Voters in the excluded states will still be interviewed as part of a national exit poll, but state-level estimates of the partisan, age or racial makeups of electorates wont be available as they have been since 1992. The lack of data may hamper election night analyses in some states, and it will almost certainly limit post-election research for years to come.
In 2008, only 18 states included interviews with early voters, with notable absences in Indiana (24 percent of voters casting early ballots), Wisconsin (21 percent) and Virginia (14 percent).
This year, exit pollsters are set to carry out phone polls in 15 states, about half of all states covered, and increase the sample sizes of those polls by 32 percent, according to Merkle. Moreover, the continued rise in the number of voters using cellphones also bumps up the price of phone surveys, another challenge motivating the changes for 2012.

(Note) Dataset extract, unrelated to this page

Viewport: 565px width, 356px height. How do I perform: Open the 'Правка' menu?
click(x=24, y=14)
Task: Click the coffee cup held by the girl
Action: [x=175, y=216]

Slicing the number of state surveys for more representative surveys may be a reasonable trade-off but it will hit hard.
Here is a list of the states that will be excluded from coverage: Alaska, Arkansas, Delaware, District of Columbia, Georgia, Hawaii, Idaho, Kentucky, Louisiana, Nebraska, North Dakota, Oklahoma, Rhode Island, South Carolina, South Dakota, Tennessee, Texas, Utah, West Virginia and Wyoming.
(Excerpt) Read more at washingtonpost.com ...
Plus the fact that millions of voters will lie to the exit pollsters....it’s a really tough job:)
They don’t want to report Democrat states falling to Mitt early.
Exclude Texas? Should they offset by not including California too?
Okay. I always refuse to participate anyway. I trust no “pollster”.
Pfui. They can choose to include or exclude whatever states they want, I don’t watch them, and I won’t watch them, and I think their “exit polls” are garbage and I couldn’t care less what kind of bogus “results” they get.
They’re up to something.
All of those states listed are not competitive at either the Presidential level nor do they have competitive Senate races. So exit polls aren’t needed there in order to call any big races anyway.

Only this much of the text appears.